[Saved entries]
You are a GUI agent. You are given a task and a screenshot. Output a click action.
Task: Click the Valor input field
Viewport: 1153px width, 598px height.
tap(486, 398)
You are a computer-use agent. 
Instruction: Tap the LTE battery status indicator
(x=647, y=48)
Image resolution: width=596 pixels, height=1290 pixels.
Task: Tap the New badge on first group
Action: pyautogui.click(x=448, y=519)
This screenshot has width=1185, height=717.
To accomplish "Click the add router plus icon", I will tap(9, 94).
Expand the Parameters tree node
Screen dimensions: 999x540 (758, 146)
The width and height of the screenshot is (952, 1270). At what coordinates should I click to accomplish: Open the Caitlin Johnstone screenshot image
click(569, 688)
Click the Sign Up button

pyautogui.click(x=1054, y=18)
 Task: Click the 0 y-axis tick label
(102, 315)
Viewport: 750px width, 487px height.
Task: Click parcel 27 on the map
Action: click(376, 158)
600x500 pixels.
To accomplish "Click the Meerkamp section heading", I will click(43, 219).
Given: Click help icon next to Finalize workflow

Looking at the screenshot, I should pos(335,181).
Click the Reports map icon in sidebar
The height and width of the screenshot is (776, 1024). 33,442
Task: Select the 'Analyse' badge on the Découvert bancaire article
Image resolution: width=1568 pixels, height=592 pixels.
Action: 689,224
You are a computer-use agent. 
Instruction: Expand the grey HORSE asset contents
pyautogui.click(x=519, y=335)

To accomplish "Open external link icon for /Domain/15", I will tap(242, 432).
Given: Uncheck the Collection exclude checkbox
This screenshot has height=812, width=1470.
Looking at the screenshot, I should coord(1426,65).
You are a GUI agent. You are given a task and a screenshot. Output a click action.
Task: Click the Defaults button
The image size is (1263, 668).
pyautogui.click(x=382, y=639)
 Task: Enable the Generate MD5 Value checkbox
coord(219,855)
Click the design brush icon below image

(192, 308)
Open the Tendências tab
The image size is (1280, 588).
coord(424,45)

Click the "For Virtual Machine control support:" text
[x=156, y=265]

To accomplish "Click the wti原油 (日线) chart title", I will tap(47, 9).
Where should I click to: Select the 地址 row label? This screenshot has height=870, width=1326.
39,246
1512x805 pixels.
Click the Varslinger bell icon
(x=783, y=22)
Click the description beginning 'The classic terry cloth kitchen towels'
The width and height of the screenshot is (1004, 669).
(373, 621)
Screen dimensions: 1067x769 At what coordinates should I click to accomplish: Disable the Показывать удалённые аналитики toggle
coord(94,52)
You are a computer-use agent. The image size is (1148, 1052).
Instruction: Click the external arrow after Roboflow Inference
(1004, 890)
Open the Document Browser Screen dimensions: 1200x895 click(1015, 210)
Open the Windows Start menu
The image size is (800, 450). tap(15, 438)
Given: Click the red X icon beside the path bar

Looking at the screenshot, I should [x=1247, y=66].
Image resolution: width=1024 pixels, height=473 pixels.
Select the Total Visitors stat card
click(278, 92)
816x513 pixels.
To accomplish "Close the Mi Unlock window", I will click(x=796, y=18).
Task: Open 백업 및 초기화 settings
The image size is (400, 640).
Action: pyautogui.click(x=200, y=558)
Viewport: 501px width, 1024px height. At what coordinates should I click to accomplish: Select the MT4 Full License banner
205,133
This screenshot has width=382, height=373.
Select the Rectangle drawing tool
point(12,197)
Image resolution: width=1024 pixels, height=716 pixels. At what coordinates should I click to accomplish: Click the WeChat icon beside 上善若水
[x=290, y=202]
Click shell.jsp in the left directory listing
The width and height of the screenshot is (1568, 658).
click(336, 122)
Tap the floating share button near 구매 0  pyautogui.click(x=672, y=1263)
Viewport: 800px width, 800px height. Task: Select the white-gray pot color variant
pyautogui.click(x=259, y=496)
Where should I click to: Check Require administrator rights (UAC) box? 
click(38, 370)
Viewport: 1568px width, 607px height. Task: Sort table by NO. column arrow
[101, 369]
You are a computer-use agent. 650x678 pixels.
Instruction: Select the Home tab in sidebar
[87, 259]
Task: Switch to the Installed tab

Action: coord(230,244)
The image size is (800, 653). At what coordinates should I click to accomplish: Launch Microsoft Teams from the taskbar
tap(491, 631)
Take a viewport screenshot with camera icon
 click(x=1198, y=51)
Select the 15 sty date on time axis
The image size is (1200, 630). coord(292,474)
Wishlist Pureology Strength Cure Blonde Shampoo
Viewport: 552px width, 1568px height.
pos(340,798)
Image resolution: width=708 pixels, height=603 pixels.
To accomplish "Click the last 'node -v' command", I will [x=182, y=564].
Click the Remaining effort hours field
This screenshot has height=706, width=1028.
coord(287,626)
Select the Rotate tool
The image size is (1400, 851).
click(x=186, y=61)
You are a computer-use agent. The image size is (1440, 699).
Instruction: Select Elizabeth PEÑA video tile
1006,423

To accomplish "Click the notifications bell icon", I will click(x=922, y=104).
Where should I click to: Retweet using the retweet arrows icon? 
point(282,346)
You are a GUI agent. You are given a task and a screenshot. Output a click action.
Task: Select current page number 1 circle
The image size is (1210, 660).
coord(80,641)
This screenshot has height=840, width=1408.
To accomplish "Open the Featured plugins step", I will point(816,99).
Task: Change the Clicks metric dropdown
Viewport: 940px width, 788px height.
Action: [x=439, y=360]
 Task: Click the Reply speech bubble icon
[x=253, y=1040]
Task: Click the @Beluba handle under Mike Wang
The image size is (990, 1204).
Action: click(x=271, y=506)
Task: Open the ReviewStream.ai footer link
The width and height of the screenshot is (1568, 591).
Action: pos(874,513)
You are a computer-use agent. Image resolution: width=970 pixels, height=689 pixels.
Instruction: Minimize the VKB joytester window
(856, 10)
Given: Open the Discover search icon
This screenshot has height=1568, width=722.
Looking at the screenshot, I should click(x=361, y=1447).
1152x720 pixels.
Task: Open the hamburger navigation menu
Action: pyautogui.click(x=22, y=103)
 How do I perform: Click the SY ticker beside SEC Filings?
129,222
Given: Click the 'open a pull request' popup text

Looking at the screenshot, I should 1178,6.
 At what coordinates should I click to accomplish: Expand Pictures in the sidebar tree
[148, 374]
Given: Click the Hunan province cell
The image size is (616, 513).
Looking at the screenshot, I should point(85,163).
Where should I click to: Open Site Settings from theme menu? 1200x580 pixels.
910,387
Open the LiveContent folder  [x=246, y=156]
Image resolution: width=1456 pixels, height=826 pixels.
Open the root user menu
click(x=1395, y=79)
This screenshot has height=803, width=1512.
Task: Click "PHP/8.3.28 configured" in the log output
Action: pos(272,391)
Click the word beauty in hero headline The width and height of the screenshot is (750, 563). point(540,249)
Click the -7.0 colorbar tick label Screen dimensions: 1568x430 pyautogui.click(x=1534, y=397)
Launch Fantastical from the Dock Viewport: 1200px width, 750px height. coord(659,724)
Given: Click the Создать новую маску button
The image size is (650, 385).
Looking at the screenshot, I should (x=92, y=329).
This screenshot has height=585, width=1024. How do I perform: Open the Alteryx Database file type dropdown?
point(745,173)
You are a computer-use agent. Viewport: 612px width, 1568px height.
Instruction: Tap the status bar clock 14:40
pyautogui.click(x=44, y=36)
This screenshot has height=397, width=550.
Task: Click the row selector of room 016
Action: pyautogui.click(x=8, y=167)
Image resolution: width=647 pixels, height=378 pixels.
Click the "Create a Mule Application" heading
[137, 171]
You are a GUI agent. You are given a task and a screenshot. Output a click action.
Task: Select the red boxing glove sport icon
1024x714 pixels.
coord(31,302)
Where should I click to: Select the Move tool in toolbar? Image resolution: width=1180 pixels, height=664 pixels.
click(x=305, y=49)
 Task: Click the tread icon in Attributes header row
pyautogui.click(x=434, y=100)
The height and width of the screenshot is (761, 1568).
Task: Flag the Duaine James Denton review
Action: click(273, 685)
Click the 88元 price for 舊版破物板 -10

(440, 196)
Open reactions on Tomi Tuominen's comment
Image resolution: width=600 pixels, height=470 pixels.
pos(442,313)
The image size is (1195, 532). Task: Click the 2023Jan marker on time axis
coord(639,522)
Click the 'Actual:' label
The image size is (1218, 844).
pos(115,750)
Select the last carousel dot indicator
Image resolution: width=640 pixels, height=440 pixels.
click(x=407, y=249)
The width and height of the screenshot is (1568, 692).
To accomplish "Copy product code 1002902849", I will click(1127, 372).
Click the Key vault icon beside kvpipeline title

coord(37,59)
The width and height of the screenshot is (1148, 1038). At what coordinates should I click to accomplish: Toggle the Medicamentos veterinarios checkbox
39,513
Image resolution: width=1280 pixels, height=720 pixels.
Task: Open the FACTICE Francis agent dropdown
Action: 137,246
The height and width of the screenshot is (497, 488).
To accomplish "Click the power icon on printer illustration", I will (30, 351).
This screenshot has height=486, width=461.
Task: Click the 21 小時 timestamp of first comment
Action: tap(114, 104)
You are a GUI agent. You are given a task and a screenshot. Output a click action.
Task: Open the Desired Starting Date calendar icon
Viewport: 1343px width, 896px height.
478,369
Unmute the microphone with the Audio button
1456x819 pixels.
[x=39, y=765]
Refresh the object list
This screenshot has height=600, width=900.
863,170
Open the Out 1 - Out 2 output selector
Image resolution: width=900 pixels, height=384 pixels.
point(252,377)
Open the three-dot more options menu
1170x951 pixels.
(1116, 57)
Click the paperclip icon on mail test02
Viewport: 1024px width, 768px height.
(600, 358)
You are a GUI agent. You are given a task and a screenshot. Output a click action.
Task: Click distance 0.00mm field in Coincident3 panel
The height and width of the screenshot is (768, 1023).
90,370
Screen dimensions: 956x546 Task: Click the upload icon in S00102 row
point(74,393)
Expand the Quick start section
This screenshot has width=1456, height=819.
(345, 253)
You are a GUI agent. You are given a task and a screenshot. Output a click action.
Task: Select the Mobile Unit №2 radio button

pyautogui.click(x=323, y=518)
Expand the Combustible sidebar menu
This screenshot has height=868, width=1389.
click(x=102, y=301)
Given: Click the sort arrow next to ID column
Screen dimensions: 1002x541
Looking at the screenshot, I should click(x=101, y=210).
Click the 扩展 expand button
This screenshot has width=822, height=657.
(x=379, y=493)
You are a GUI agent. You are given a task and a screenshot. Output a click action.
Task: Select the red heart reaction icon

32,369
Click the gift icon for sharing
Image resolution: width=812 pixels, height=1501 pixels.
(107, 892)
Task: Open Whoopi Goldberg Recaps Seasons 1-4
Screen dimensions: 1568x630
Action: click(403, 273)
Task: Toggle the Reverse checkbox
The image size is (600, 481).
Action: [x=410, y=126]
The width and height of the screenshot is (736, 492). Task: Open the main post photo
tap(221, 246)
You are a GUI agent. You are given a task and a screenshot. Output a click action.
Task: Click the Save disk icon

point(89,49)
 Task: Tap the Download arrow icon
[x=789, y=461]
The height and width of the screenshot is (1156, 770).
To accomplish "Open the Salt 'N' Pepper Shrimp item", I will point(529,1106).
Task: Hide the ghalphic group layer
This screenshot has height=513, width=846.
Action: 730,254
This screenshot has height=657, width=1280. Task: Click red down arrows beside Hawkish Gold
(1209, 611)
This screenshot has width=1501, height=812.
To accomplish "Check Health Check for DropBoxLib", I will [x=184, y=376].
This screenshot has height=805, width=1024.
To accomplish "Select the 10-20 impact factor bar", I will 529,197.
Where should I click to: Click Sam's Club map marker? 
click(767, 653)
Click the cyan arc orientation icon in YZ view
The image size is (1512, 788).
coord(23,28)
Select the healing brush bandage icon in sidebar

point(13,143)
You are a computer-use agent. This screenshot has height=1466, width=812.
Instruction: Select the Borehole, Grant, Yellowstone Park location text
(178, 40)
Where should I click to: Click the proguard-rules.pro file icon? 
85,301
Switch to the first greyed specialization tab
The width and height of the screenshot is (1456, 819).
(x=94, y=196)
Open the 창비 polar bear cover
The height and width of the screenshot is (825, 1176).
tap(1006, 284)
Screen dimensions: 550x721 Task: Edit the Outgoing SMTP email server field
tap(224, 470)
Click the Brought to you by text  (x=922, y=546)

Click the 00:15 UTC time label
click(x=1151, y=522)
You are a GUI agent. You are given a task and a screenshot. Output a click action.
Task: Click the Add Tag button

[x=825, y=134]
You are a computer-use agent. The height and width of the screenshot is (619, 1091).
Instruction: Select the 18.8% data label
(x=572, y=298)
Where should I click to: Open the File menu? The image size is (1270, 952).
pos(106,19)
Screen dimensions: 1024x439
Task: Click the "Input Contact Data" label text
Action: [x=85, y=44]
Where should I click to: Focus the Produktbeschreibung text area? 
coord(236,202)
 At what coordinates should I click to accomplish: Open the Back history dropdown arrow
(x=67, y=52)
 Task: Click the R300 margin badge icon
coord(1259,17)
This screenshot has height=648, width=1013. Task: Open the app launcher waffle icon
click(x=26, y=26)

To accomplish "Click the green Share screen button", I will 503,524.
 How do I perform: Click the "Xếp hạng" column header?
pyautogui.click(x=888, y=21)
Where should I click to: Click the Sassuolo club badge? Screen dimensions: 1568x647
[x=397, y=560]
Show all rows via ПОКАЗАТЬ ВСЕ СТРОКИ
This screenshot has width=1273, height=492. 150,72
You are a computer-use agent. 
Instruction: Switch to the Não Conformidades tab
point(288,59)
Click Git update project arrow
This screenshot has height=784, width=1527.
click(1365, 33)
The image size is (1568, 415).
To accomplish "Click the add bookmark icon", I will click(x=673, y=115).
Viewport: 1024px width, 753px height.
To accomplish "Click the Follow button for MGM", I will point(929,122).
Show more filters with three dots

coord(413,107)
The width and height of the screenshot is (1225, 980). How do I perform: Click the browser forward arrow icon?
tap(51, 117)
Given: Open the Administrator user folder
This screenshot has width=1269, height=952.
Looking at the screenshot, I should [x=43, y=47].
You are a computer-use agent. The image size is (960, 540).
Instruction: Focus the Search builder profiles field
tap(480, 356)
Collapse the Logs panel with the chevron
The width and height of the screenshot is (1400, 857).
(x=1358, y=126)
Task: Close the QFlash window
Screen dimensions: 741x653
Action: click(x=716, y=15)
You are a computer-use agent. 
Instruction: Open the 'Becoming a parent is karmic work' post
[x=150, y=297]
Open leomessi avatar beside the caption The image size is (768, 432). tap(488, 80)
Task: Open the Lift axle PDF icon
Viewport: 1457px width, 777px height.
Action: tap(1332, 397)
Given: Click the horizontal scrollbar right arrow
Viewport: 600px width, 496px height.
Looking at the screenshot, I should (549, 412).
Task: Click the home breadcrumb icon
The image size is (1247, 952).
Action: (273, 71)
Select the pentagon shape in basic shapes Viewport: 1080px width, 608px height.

» TASK DESCRIPTION: For this exercise, output exactly the lines above from the line with "You are a computer-use agent. 650x678 pixels." to the line with "You are a computer-use agent. Image", counting both, and leave out the rest.

» TASK RESULT:
You are a computer-use agent. 650x678 pixels.
Instruction: Select the Home tab in sidebar
[87, 259]
Task: Switch to the Installed tab

Action: coord(230,244)
The image size is (800, 653). At what coordinates should I click to accomplish: Launch Microsoft Teams from the taskbar
tap(491, 631)
Take a viewport screenshot with camera icon
 click(x=1198, y=51)
Select the 15 sty date on time axis
The image size is (1200, 630). coord(292,474)
Wishlist Pureology Strength Cure Blonde Shampoo
Viewport: 552px width, 1568px height.
pos(340,798)
Image resolution: width=708 pixels, height=603 pixels.
To accomplish "Click the last 'node -v' command", I will [x=182, y=564].
Click the Remaining effort hours field
This screenshot has height=706, width=1028.
coord(287,626)
Select the Rotate tool
The image size is (1400, 851).
click(x=186, y=61)
You are a computer-use agent. The image size is (1440, 699).
Instruction: Select Elizabeth PEÑA video tile
1006,423

To accomplish "Click the notifications bell icon", I will click(x=922, y=104).
Where should I click to: Retweet using the retweet arrows icon? 
point(282,346)
You are a GUI agent. You are given a task and a screenshot. Output a click action.
Task: Select current page number 1 circle
The image size is (1210, 660).
coord(80,641)
This screenshot has height=840, width=1408.
To accomplish "Open the Featured plugins step", I will point(816,99).
Task: Change the Clicks metric dropdown
Viewport: 940px width, 788px height.
Action: [x=439, y=360]
 Task: Click the Reply speech bubble icon
[x=253, y=1040]
Task: Click the @Beluba handle under Mike Wang
The image size is (990, 1204).
Action: click(x=271, y=506)
Task: Open the ReviewStream.ai footer link
The width and height of the screenshot is (1568, 591).
Action: pos(874,513)
You are a computer-use agent. Image resolution: width=970 pixels, height=689 pixels.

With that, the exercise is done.